[Snowball-discuss] Re: Porter Stemmer Question

Martin Porter martin_porter@SoftHome.net
Fri Apr 11 12:03:01 2003


Jason,

Thanks for your email. I think you will need to adapt my work for your
needs, but you might find the following useful:



The Porter stemmer behaves less well the Porter2 stemmer here, but to recover
the suffix in the Porter stemmer, do the following:

If W stems to S, put a mark in W after the longest common prefix of S and W,
e.g.

    W = rat|ing
    S = rate

then -

advance the mark if it precedes 'y' (alimon|y -> alimony|)
advance the mark if it separates a double consonant (cut|ting -> cutt|ing)
other than double l before y (thoughtful|ly is left alone).

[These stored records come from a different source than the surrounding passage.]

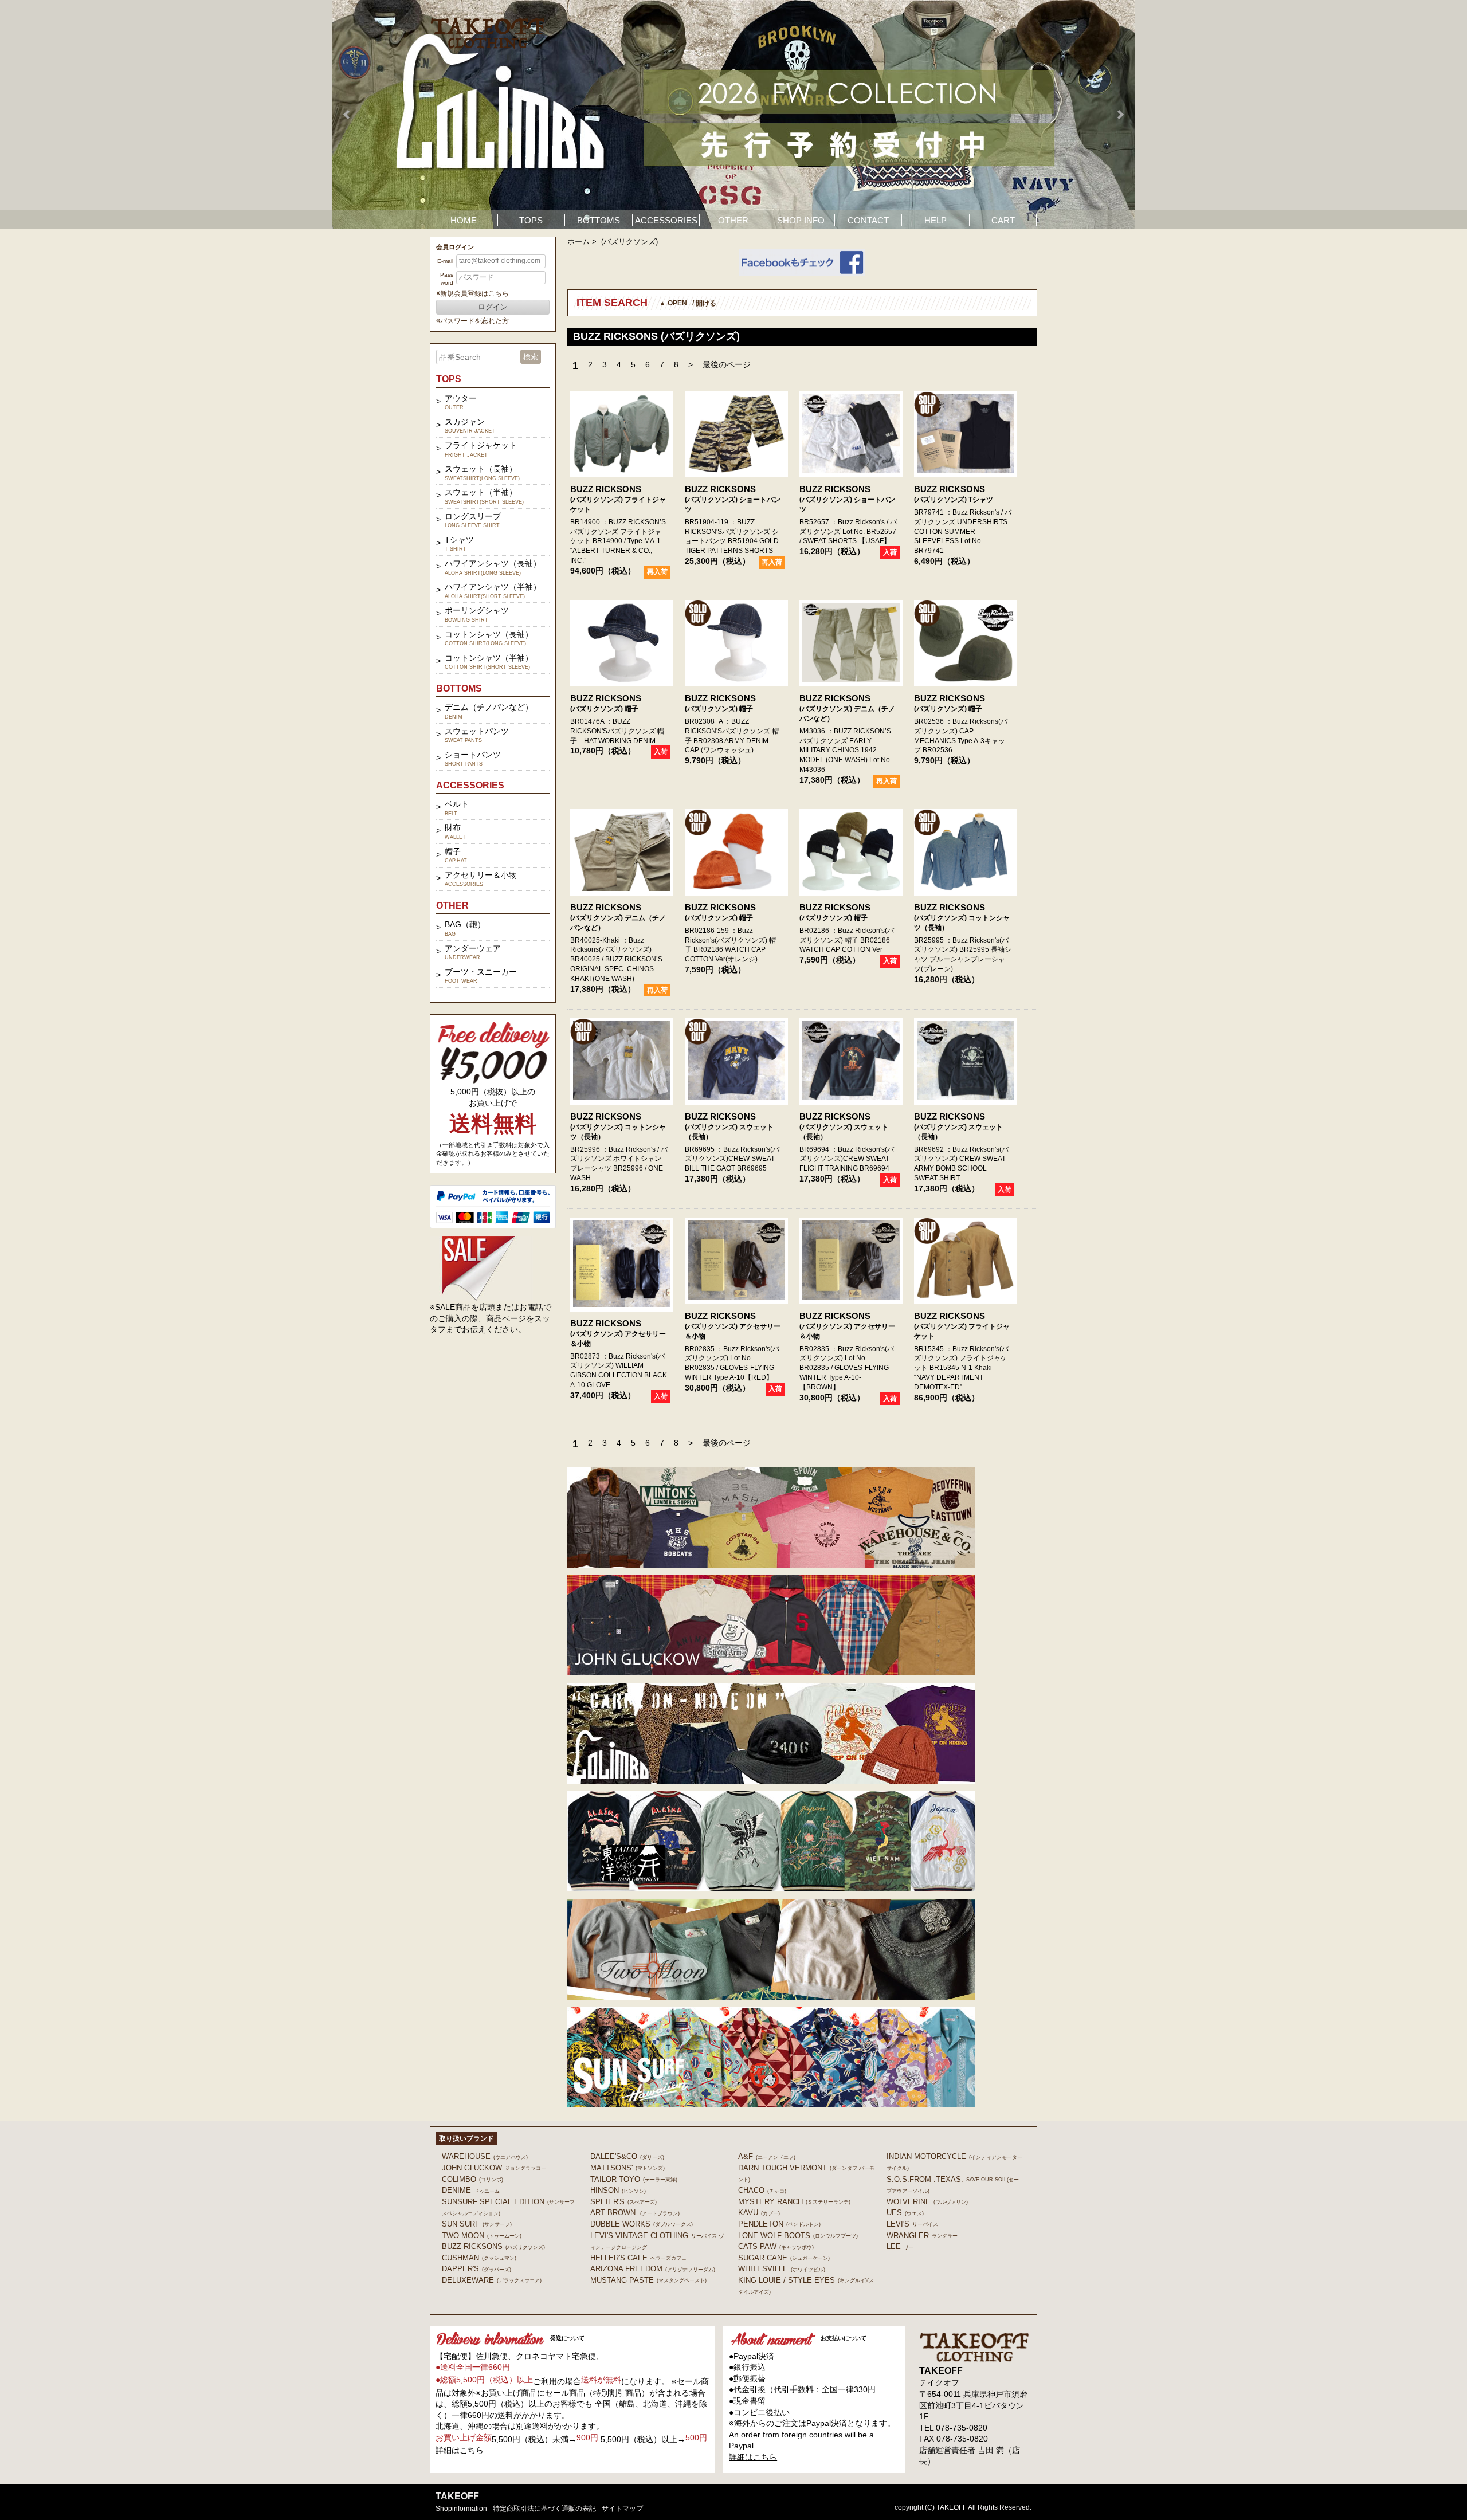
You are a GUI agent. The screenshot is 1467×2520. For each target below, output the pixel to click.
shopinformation (461, 2509)
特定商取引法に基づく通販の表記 (544, 2509)
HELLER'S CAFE (638, 2258)
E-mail (445, 261)
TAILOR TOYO (633, 2179)
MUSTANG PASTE (648, 2280)
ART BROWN (635, 2212)
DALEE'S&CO (627, 2156)
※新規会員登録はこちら (472, 293)
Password (446, 279)
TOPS (531, 220)
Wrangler (922, 2235)
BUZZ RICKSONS (605, 489)
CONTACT (868, 220)
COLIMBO (472, 2179)
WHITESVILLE (781, 2268)
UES (905, 2212)
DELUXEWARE (492, 2280)
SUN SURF (477, 2224)
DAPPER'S (476, 2268)
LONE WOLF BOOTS (798, 2235)
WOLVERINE (927, 2201)
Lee (900, 2246)
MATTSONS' (627, 2168)
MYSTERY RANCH (794, 2201)
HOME (463, 220)
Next (1120, 114)
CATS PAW (776, 2246)
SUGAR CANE (784, 2258)
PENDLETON (779, 2224)
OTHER (733, 220)
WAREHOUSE (485, 2156)
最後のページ (727, 364)
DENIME (471, 2190)
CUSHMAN (479, 2258)
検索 (530, 356)
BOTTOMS (598, 220)
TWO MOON (481, 2235)
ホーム (578, 241)
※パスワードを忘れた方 (472, 321)
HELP (935, 220)
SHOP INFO (801, 220)
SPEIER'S (623, 2201)
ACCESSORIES (666, 220)
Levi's (912, 2224)
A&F (766, 2156)
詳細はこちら (460, 2450)
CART (1003, 220)
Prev (347, 114)
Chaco (762, 2190)
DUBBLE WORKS (641, 2224)
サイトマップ (622, 2509)
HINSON (618, 2190)
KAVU (759, 2212)
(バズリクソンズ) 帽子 (604, 709)
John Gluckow (494, 2168)
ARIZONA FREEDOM (652, 2268)
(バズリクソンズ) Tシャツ (953, 500)
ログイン (493, 307)
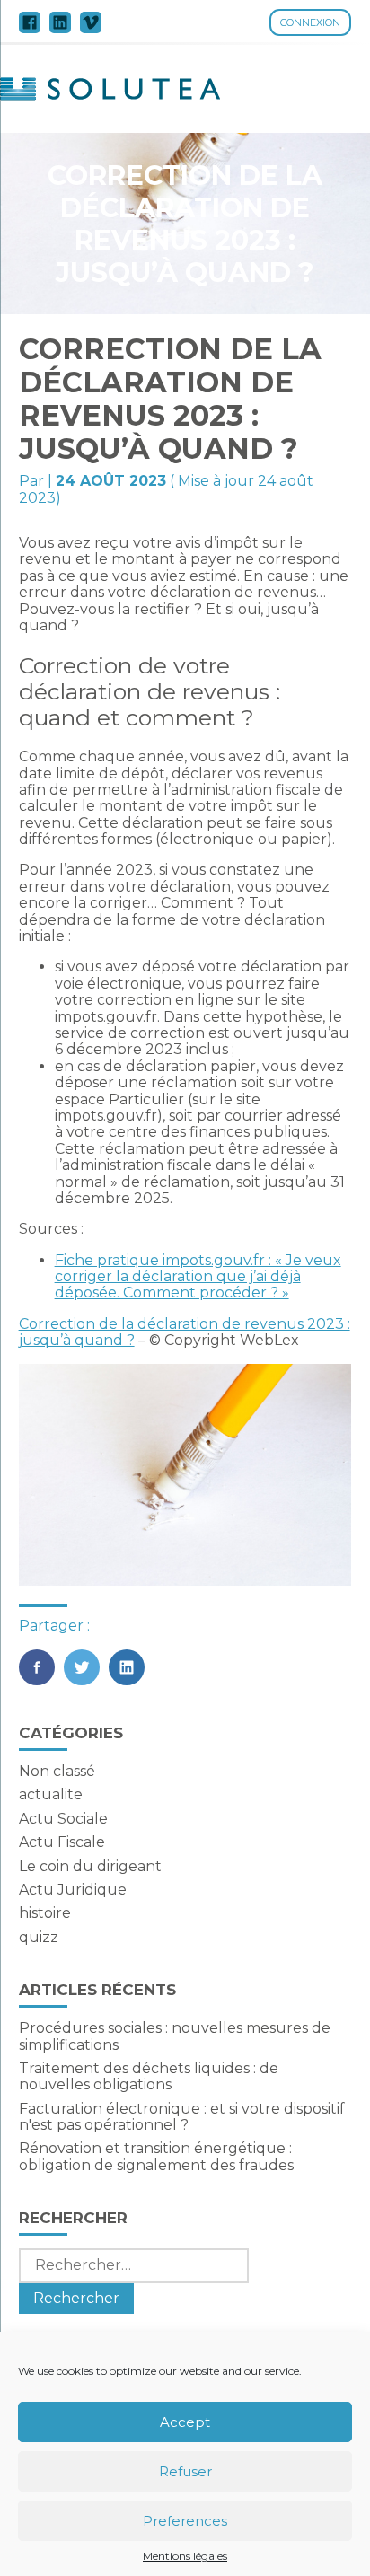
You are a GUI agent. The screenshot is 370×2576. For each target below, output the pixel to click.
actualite (51, 1794)
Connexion (310, 22)
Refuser (185, 2471)
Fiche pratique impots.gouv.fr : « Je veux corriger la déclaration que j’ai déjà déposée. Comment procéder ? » (198, 1277)
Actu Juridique (73, 1889)
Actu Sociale (63, 1818)
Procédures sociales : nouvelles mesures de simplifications (174, 2036)
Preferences (185, 2520)
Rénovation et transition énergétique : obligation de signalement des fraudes (156, 2156)
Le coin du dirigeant (90, 1866)
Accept (185, 2422)
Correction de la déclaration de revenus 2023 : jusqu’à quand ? (184, 1332)
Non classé (57, 1771)
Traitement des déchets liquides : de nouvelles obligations (148, 2076)
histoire (45, 1912)
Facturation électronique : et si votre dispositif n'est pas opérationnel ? (182, 2116)
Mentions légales (185, 2556)
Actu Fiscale (62, 1842)
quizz (38, 1937)
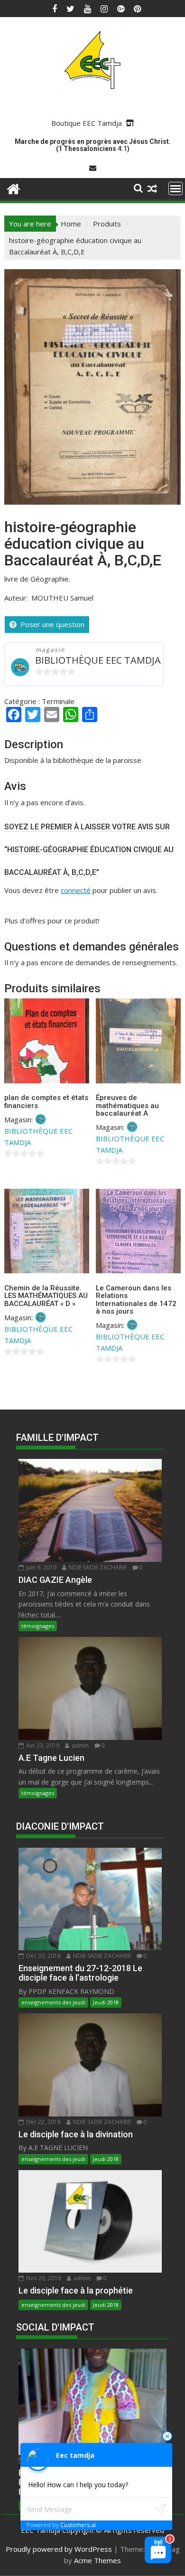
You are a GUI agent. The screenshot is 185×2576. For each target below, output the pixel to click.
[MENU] (175, 188)
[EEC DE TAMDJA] (13, 188)
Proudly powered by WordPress (59, 2549)
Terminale (58, 701)
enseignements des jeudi (53, 2002)
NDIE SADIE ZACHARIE (97, 1567)
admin (79, 1745)
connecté (76, 890)
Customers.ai (78, 2525)
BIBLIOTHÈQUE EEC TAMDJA (98, 660)
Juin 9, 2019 (40, 1567)
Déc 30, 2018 (43, 1956)
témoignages (37, 1625)
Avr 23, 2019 (42, 1745)
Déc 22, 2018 (43, 2122)
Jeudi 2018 (106, 2002)
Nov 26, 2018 (43, 2278)
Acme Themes (97, 2560)
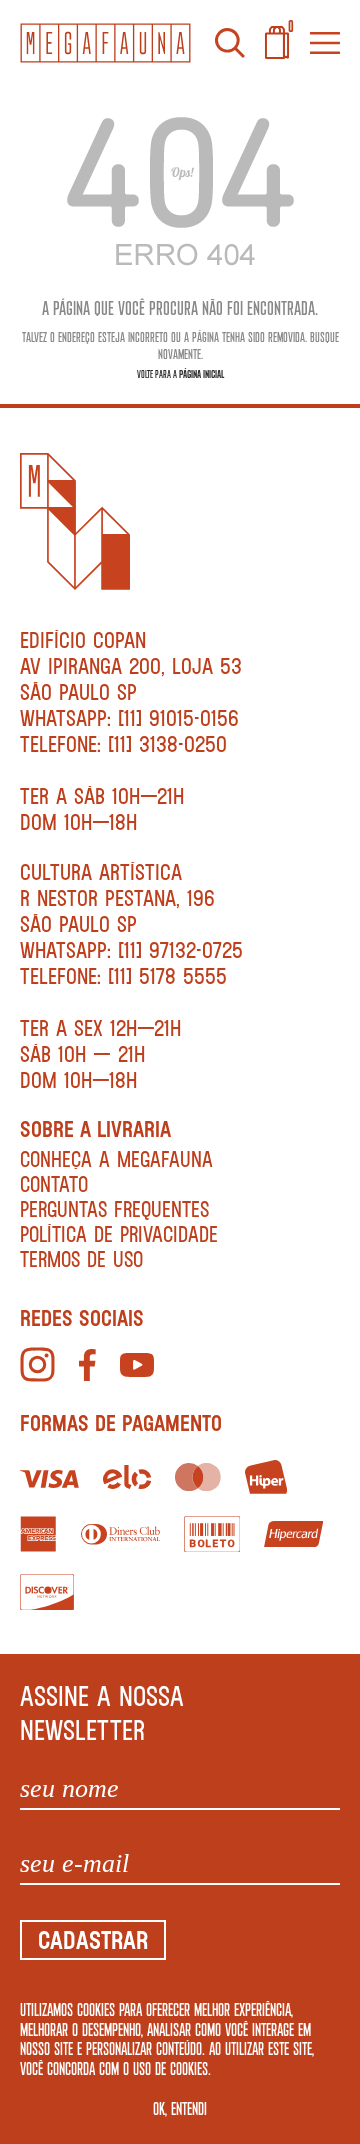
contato (54, 1183)
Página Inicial (201, 373)
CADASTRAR (93, 1939)
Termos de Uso (81, 1258)
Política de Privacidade (119, 1233)
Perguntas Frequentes (114, 1208)
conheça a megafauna (116, 1158)
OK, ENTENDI (180, 2108)
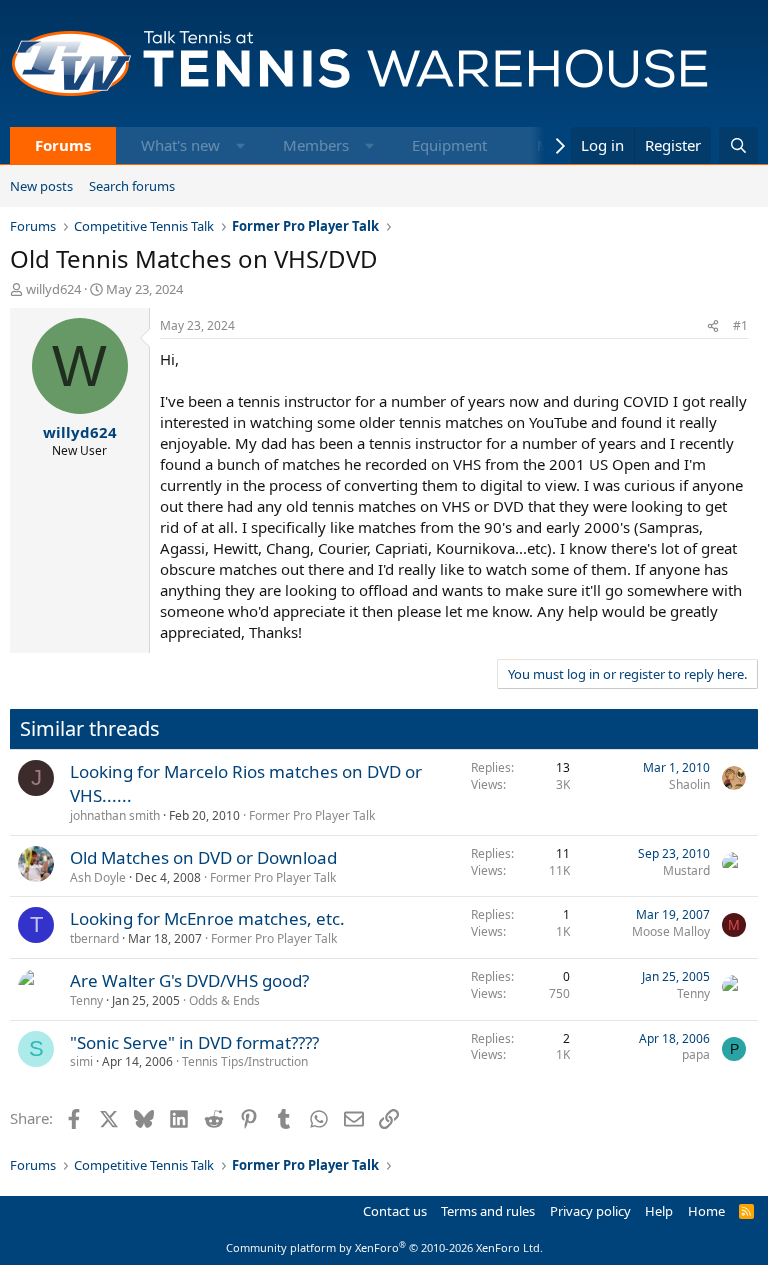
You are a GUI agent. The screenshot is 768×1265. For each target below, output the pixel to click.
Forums (63, 145)
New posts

With my sample vocab, you then get these endings,

ability
able
ableness
ables
ably
al
alities
ality
alize
alized
ally
alness
als
ance
ances
ancy
ant
anted
ants
ate
ated
ately
ates
ating
ation
ational
ations
ative
atively
atives
ator
ators
d    (agree|d)
ds   (algorithm weakness)
e
eable
eably  (interchang|eably)
eal    (hymen|eal)
ealed
ed
eds
eer    (moutain|eer)
eered
eering
eers
eful
eing
ely
ement
ements
ence
ences
enci
encies
ency
eness
enesses
ent
entative
entatives
ented
enting
ently
ents
eous
eously
eousness
er
ered
ering
erings
ers
es
ess
esses
ful
fulness
fuls
ibilities
ibility
ible
ibles
ic
ical
ically
icals
icate
icated
icates
icating
ication
ications
icative
iced
icing
icities
icity
ics
ies
ilities
ility
ing
ings
ion
ional
ioned
ions
ism
isms
itied
ities
ity
ive
ively
iveness
ives
ization
ize
ized
izer
izes
izing
ly
ment
ments
ness
nessed
nesses
nessing
or
ors
ou     (algorithm weakness)
ous
ously
ousness
s

A problem is that final -e is restored on one syllable words only. This is
okay for IR work, but linguistically inconsistent. Bob Krovetz adapted the
algorithm in more or less the way you want for dictionary lookup, but
the fruits of his labours are not available on the web anywhere.

Martin


P.S. I'm sure you wont mind me posting this on
snowball-discuss@lists.tartarus.org



At 15:45 10/04/2003 +0100, Jason Dutta wrote:
>Hello there, 
>
>I am currently a student at the University of Exeter, England, and am doing
a third year project for my Computer Science degree. I'm trying to create an
intelligent spelling checker using sentence parsing, dictionaries and your
stemmer to create more valid suggestions to misspelled words. 
>
>One question about your stemmer, it works perfectly, as it should, but is
there any way to find out which suffixes had been stemmed?
>
>An example:
>
>Word entered: meetings
>Stemmed word: meet
>
>What I'm trying to get is the 'ings' part of the stem. I know it is not as
simple as it seems, since some words change a letter or two instead of just
removing them. I'm going to try to write a Java method (my project is being
made in Java) in your Stemmer class to capture this stem and then to be
called from another class. 
>
>I hope this makes sense! Any help you bring may improve my project tenfold.
Thanks in advance.
>